Adam Tritt, the chief development officer at Brookfield, said retailers need to provide reasons for people to get up off the sofa and come to visit “in the real world, not virtually.”
Tritt said Brookfield is looking at different combinations of daily drivers with anchor tenants they would not have considered in the past. The question companies have to answer is how to give people more reasons at different points in their day and different times of the year to visit retail properties, he said.
“We achieve all that through the different uses, we add more entertainment, we bring in better [food and beverage] offerings,” Tritt said. “As we look at all these different pieces or components, it's through the combination of all of them that we get to the successful outcome because I don't know that there's one single add-on that is the magic pill to fix it going forward.”
Not all is rosy in Chicago retail, most particularly in its urban core.
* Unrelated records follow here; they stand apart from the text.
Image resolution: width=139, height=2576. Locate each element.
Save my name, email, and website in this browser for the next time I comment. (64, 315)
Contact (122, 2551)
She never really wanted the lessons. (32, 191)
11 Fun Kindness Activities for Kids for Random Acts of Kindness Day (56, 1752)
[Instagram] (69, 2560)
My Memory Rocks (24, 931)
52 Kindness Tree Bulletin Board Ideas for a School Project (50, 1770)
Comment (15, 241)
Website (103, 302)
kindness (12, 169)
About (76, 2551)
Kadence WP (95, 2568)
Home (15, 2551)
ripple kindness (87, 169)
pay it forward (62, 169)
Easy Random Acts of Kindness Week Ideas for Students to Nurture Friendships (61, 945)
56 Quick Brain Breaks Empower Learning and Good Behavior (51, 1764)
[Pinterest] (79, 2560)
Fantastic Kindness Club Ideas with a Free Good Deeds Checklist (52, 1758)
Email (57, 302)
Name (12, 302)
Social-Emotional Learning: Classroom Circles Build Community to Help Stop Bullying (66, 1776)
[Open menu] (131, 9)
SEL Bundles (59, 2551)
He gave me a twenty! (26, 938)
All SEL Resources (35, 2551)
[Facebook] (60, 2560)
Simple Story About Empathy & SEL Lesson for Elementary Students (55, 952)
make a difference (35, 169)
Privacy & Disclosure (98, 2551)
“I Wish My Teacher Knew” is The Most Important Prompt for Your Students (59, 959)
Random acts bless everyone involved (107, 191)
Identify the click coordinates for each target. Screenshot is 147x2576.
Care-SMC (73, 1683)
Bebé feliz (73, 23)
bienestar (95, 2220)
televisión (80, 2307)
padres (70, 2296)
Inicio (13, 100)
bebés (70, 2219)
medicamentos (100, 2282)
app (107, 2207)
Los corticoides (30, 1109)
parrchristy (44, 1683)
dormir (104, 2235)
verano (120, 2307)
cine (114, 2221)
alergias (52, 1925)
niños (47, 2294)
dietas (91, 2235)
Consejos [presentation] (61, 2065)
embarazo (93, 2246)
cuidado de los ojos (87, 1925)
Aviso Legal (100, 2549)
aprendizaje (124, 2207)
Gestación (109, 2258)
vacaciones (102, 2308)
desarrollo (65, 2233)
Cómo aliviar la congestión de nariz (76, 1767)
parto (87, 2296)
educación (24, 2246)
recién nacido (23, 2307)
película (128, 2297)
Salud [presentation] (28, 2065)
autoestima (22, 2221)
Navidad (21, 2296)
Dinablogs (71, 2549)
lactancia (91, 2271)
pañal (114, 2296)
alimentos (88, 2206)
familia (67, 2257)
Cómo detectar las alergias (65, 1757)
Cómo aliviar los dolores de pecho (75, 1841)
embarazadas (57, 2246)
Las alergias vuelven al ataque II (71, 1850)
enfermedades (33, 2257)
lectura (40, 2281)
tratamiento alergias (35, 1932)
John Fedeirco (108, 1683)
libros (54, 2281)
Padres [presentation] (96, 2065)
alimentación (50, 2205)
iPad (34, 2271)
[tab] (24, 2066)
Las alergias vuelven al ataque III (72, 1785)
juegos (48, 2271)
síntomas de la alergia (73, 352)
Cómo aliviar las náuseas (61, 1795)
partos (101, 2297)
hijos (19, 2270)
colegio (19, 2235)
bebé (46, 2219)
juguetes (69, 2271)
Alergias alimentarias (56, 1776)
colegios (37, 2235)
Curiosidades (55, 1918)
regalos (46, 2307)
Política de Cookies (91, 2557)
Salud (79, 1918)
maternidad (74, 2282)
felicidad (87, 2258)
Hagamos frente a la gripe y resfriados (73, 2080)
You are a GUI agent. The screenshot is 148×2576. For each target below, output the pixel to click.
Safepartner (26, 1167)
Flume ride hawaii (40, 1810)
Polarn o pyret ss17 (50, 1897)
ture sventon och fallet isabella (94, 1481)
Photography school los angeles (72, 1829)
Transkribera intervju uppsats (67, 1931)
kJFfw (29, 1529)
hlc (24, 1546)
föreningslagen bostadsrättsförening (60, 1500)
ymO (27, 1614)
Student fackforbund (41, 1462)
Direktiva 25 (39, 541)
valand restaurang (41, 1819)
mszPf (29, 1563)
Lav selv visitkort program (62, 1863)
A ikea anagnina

The city is grappling with a retail vacancy rate in the Loop that topped 30% for the first time in 2023, more than doubling its 2019 level of 14.9%, according to an annual analysis from Stone Real Estate.
The number of empty retail spaces downtown has increased for four consecutive years, and the 30.1% mark is the highest vacancy in the 22 years Stone Real Estate has conducted its annual Loop retail survey. Along the nearly 1-mile stretch between Ida B. Wells Drive and the Chicago River on the east side of State Street, about 147K SF of the 291K SF inventory is vacant, according to Stone Real Estate.
Other parts of the city are seeing improved conditions, though, panelists said.
Yet for stores to be successful, Hunden Partners’ President and CEO Rob Hunden said retailers need to turn away from cookie-cutter concepts and focus on ideas with unique, local draws.
An authentic environment in the space outside of the stores is also important, he said. That includes compelling sights, sounds and smells in the “negative spaces” that enhance customers’ in-store experiences.
Hunden said the stockyards in Fort Worth, Texas, are a great example of creating a unique local experience. Area chefs were brought in to curate experiences, and now visitors stay four to six times longer than they had before.
“There's a lot of other things to do plus an experiential boutique,” he said.
High streets, or traditional main streets in cities, still face some struggles, but investors are redirecting some of their focus into neighborhood retail, Hunden said.
“High streets are challenged right now, but a lot of that energy and investment is going into the neighborhoods,” Hunden said. “People want to feel the authenticity of the neighborhood that they're shopping in and go from place to place. The store formats are smaller. There's sort of a pre-washed grittiness that people want in their experiences.”
And as retailers look toward designing the spaces of tomorrow, those that landlords can potentially reuse for different tenants without extensive future tenant improvements are important, Tritt said.
“The biggest trend for future-proofing is, again, the flexibility,” Tritt said. “How do we create things that are less purpose-built and more adaptive to what we want to see in the future?”